How a Fountain burst forth, and how Sight and Learning were given to the Blind.

A certain man named Gormas, who had been blind even from his mother's womb, heard in a dream a voice commanding him that he should take the hand of the boy Patrick, then lately baptized, and make on the ground the sign of the cross—adding that at the touch a new fountain would burst forth, with the water whereof, if he bathed his eyes, he would forthwith receive his sight. And the blind man, instructed by the divine oracle, went to the little boy, made with his right hand on the ground the sign of salvation, and immediately did a new fountain burst forth. And his darkened eyes, being bathed with this healing stream, perceived the day poured in, and the virtue of Siloe renewed; and, that the mercies of the Lord might be acknowledged, and the wonders that he doeth for the children of men, while the outward blindness of Gormas was enlightened, his inward sight received the revealing gift of science; and he who was before unlearned, having experienced the power of the Lord, read and understood the Scriptures, and as by the outward mercy from being blind he became able to see, so by the inward grace from unlearned he became learned.

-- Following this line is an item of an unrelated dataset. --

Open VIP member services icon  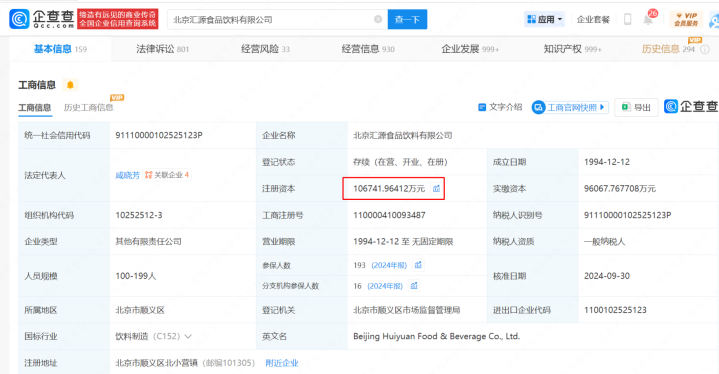tap(686, 19)
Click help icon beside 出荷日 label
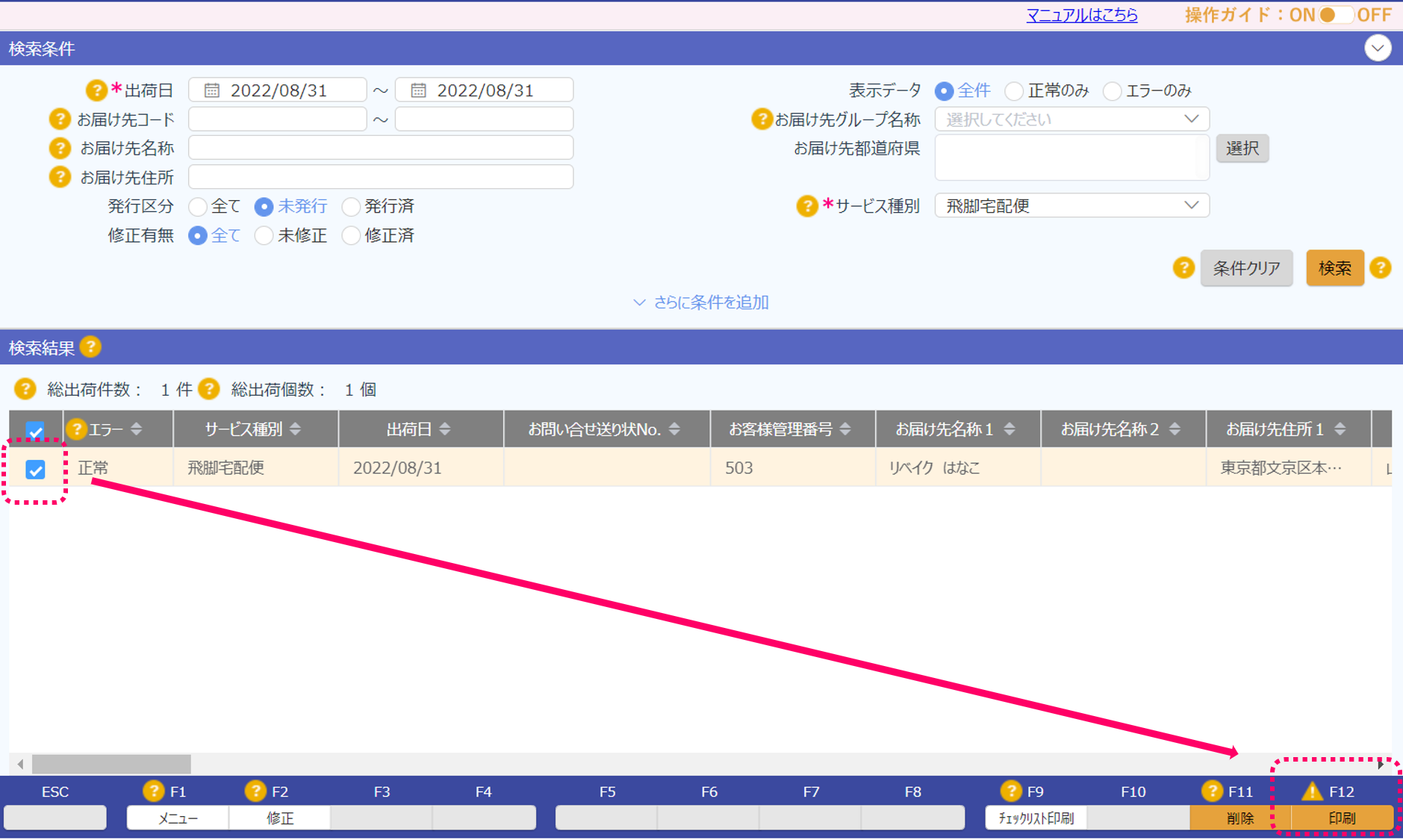Screen dimensions: 1403x840 click(96, 90)
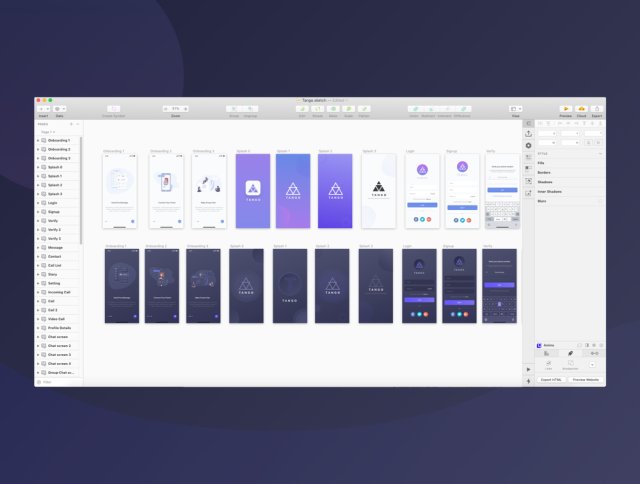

But the fountain flowing forward with a more abundant stream, even unto this day pouring forth its clear waters, sweet to the draught and wholesome to the taste, is honored with the name of Saint Patrick, and, as is said, gives health or relief to many laboring with divers diseases; and it rises near the seaside, and over it the devotion of posterity has erected an oratory, with an altar built in the form of a cross.